Film review: Ideal Home

This story of gay grandparents feels sadly old-fashioned

July 5, 2018 14:30
Jack Gore, Paul Rudd and Steve Coogan in Ideal home (Photo: Brainstorm Media)
1 min read

In Andrew Fleming’s new comedy Ideal Home, Paul Rudd (Knocked Up, Ant-Man) and Steve Coogan (I’m Alan Partridge, Philomena) star as a bickering, hedonistic, gay couple who suddenly find themselves in charge of a wayward ten-year-old boy whose unexpected arrival forces them to rethink their own relationship and future together.

Partly based on Fleming’s personal experiences of living with a male partner and his son, the film has been a passion project for the director for over a decade, which would perhaps explain why, despite having its heart in the right place, the production relies too heavily on dated and cliché-ridden ideas to be completely believable.

Celebrity chef Erasmus (Coogan) and producer Paul (Rudd) have been a couple for over a decade. In between filming elaborate cooking shows and throwing lavish parties for their celebrity friends at their New Mexico ranch, the couple spend their spare time drinking heavily and arguing about the smallest and most innocuous things.
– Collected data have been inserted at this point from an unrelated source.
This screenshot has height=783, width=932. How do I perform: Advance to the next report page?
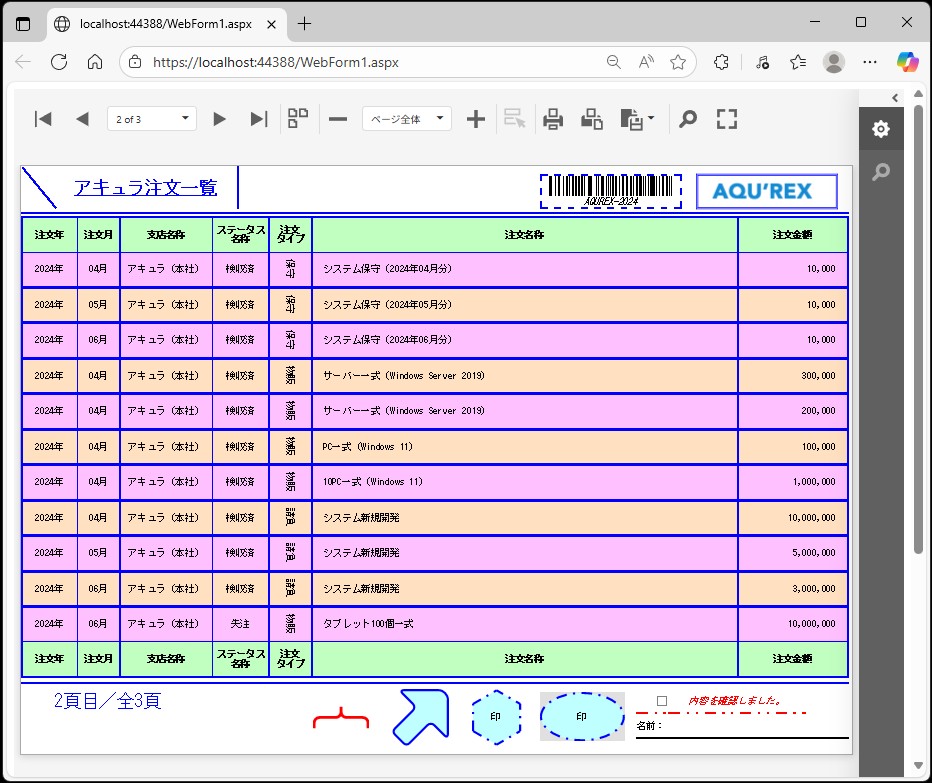click(219, 119)
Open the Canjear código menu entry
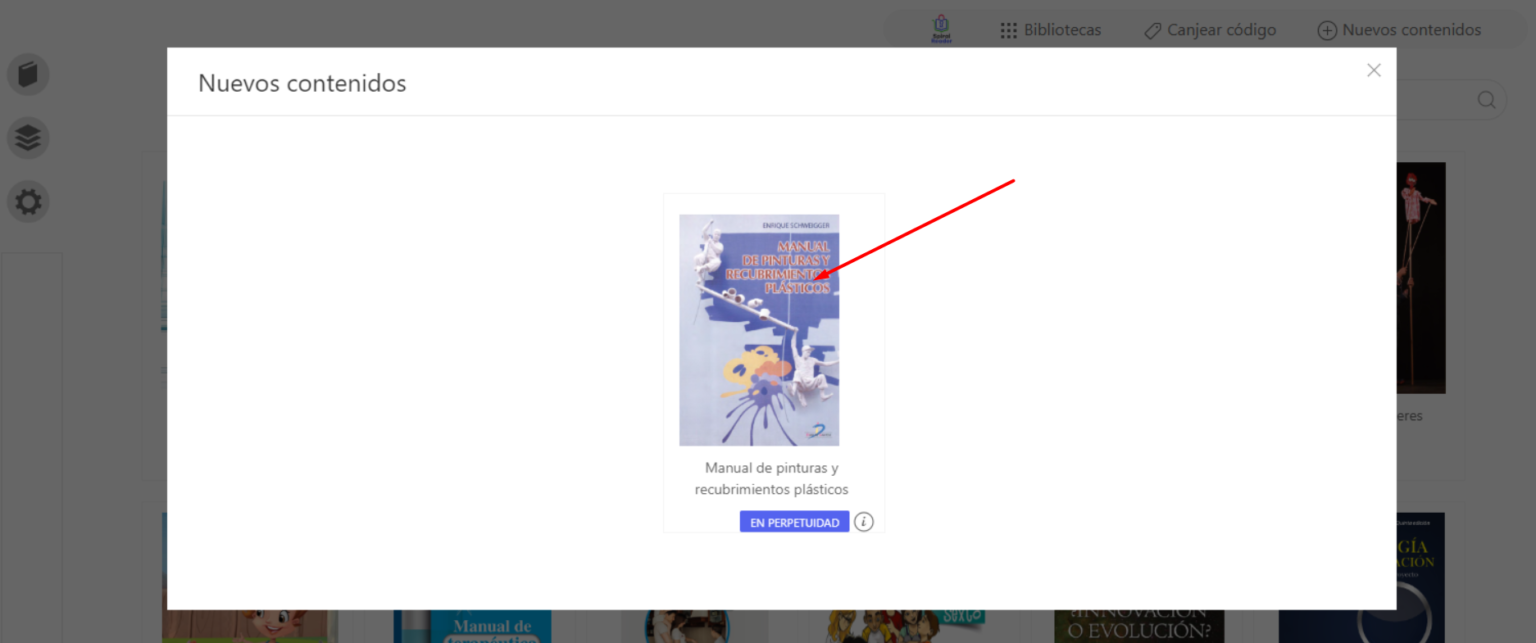Screen dimensions: 1536x643 (x=1222, y=30)
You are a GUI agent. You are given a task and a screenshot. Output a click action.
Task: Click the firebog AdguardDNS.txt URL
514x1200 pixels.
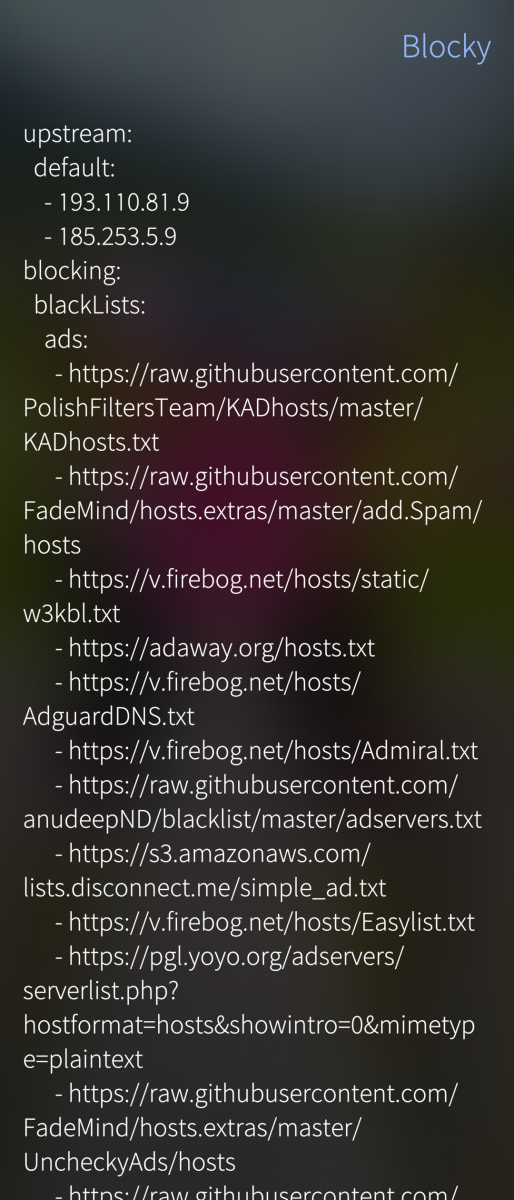click(x=192, y=699)
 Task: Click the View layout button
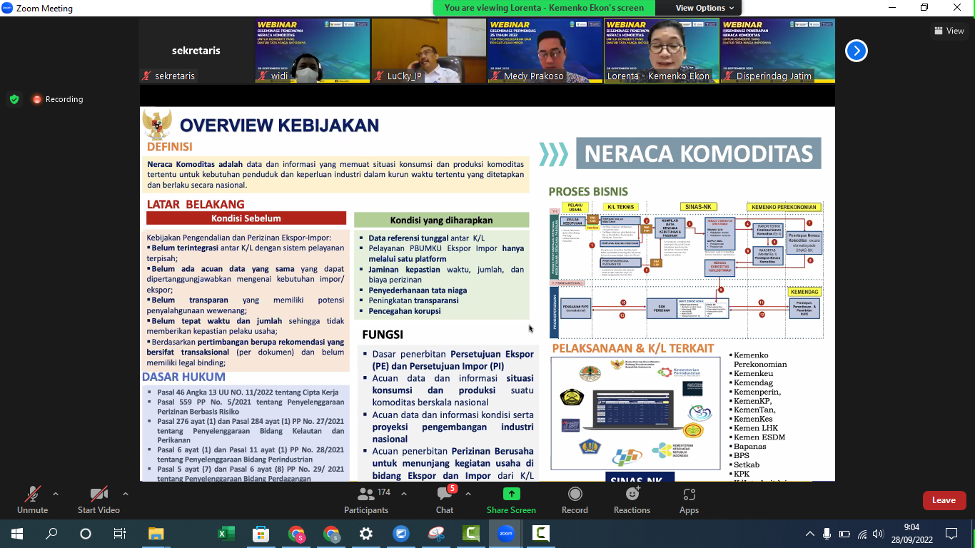coord(948,31)
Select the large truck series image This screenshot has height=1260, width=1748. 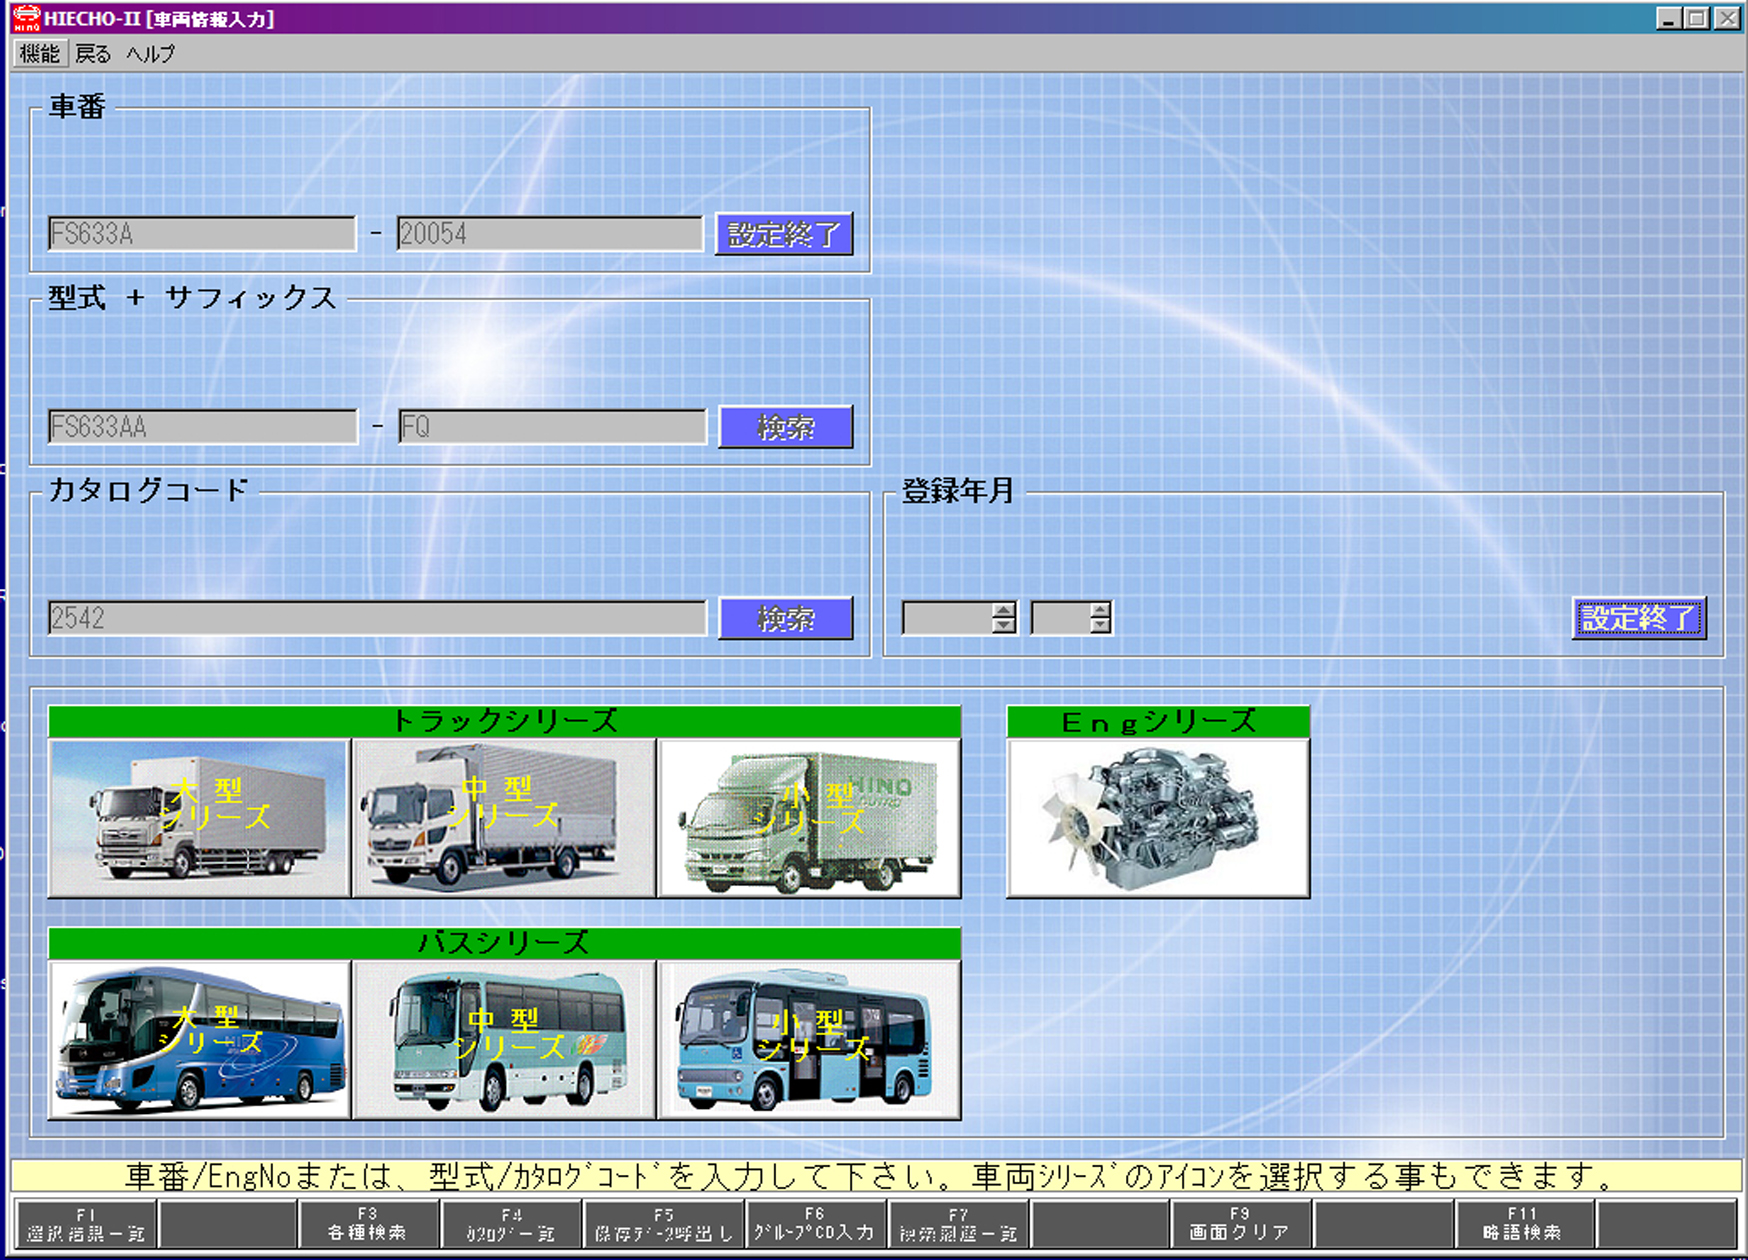tap(199, 818)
This inevitably changes when Erasmus’s estranged petty criminal son Beau (Jake McDorman) is arrested for theft and sent to prison, leaving his father and Paul in charge of his unruly son Bill (played brilliantly by Jack Gore). Predictably, relationships are put to the test and lessons are learnt as the couple slowly learn to take their responsibilities seriously, but not without a few bumps in the road.